On Sun, Mar 11, 2012 at 10:43 PM, acw <a...@lavabit.com> wrote:

> On 3/11/2012 21:44, R AM wrote:
>
>>
>> However, I think that if comp is true, future experience is not only
>> indeterminate, but also arbitrary: our future experience could be anything
>> at all. But given that this is not the case, shouldn't we conclude that
>> comp is false?
>>
> You're basically presenting the "White Rabbit" problem here.

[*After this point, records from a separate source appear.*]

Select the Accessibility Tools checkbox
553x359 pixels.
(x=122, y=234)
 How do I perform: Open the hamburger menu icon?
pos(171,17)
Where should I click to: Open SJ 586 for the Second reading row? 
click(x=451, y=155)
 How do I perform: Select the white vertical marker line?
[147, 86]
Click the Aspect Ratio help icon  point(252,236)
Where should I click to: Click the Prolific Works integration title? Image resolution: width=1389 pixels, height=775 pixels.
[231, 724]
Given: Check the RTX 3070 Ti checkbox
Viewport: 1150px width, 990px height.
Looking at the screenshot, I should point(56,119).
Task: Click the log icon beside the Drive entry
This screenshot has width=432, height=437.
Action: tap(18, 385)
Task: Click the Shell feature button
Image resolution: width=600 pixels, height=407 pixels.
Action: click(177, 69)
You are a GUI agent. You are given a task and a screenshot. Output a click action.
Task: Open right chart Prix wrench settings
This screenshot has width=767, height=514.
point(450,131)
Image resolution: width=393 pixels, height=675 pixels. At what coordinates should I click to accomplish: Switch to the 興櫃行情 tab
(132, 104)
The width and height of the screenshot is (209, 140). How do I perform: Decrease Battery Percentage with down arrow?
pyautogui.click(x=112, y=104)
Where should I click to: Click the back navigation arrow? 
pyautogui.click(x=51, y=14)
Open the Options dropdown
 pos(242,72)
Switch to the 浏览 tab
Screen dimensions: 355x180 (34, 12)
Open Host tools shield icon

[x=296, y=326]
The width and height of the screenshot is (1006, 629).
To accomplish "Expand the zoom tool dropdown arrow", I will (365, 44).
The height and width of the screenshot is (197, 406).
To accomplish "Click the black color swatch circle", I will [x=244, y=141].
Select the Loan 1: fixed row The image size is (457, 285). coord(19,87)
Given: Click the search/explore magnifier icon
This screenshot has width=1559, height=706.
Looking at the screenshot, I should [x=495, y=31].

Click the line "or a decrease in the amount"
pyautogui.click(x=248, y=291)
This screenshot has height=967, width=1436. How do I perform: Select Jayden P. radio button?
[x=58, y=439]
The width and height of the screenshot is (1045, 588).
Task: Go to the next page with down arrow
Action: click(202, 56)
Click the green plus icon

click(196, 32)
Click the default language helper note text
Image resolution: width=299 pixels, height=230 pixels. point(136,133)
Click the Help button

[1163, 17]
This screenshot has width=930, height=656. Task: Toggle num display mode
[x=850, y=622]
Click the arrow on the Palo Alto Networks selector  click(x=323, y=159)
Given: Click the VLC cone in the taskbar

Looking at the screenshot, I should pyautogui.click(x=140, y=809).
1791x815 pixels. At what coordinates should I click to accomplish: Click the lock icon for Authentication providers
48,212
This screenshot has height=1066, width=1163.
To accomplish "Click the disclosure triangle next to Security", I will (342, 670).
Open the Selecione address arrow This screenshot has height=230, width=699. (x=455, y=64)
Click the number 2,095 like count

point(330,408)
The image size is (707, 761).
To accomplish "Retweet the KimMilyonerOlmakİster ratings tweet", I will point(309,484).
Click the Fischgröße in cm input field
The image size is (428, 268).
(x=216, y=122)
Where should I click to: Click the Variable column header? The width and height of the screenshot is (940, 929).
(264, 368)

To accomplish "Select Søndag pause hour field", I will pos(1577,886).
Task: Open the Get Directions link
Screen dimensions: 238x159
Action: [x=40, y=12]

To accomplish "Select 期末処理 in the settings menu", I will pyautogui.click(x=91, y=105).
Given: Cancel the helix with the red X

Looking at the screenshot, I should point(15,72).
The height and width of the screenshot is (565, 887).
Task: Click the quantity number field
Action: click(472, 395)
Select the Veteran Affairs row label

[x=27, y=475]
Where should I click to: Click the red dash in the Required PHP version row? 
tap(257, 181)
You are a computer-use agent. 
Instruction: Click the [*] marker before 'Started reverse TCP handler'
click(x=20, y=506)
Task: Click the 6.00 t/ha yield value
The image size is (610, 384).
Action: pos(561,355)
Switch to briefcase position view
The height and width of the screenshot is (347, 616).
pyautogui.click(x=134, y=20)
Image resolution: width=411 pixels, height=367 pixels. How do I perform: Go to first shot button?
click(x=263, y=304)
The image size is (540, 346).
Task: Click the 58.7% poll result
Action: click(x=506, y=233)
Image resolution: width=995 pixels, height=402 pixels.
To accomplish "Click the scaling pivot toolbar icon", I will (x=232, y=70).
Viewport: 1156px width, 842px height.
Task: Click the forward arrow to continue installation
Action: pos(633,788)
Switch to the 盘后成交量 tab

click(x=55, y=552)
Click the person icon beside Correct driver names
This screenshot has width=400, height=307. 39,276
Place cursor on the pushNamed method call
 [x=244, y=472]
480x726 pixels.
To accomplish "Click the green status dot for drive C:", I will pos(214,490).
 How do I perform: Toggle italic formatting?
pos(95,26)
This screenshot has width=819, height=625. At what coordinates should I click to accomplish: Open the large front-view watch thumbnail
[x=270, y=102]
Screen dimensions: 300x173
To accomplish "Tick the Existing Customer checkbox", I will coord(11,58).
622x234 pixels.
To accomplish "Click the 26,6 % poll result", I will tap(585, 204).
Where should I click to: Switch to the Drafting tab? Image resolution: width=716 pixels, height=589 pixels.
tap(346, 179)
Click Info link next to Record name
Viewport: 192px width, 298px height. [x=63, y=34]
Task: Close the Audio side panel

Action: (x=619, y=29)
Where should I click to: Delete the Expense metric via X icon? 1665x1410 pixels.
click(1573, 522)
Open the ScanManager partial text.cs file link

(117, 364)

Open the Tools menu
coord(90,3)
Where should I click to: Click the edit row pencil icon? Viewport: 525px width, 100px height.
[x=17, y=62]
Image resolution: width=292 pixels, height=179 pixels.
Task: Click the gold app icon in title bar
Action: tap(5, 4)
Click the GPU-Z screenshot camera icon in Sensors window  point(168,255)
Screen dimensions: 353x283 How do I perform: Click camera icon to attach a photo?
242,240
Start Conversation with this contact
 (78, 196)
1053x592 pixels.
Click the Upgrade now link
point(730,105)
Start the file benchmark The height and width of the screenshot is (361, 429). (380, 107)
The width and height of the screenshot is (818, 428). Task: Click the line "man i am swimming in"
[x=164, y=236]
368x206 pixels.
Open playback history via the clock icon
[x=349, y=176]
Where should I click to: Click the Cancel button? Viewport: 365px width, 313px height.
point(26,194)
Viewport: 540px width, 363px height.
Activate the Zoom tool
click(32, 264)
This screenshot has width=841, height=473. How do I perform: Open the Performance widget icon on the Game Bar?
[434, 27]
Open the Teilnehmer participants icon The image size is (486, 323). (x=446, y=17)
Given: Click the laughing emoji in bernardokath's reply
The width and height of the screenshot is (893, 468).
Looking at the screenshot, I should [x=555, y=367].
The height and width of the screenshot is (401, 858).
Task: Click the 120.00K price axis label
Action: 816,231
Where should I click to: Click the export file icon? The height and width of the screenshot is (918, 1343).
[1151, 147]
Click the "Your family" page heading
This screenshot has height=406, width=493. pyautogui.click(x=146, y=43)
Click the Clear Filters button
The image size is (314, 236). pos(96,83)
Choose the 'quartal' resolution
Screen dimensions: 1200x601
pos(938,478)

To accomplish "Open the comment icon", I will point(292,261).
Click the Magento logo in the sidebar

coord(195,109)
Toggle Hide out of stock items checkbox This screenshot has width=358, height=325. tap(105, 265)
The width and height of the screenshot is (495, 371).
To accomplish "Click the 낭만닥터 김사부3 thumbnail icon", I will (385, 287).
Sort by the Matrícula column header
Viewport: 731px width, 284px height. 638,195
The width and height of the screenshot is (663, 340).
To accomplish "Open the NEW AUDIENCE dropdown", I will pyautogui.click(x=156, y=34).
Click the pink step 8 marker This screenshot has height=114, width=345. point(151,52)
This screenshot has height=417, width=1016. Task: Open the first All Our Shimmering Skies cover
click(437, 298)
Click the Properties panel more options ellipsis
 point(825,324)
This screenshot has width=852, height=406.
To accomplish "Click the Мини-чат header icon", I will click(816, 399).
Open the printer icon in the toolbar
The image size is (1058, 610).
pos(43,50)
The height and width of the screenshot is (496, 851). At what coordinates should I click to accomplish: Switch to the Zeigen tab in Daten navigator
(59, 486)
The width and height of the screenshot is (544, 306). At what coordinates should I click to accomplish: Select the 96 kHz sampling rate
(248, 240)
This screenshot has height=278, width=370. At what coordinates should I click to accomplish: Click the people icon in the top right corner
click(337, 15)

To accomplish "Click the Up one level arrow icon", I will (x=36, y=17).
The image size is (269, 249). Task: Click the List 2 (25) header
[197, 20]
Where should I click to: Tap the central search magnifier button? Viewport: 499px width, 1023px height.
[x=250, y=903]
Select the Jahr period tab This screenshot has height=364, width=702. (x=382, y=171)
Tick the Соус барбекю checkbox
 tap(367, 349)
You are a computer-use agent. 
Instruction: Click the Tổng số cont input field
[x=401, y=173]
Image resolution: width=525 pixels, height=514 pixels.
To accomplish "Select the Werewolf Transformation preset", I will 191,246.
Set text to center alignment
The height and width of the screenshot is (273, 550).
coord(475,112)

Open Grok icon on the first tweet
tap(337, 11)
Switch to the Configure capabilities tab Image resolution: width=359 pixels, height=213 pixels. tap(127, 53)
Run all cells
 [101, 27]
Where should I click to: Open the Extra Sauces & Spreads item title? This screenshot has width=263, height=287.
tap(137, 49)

I used to
> wonder if that is indeed the case, but after considering it further, it
> doesn't seem to be: your 1p is identified with some particular abstract
> machine - that part is mostly determinate and deterministic (or
> quasi-deterministic if you allow some leeway as to what constitutes persona
> identity) in its behavior, but below that substitution level, anything can
> change, as long as that machine is implemented correctly/consistently.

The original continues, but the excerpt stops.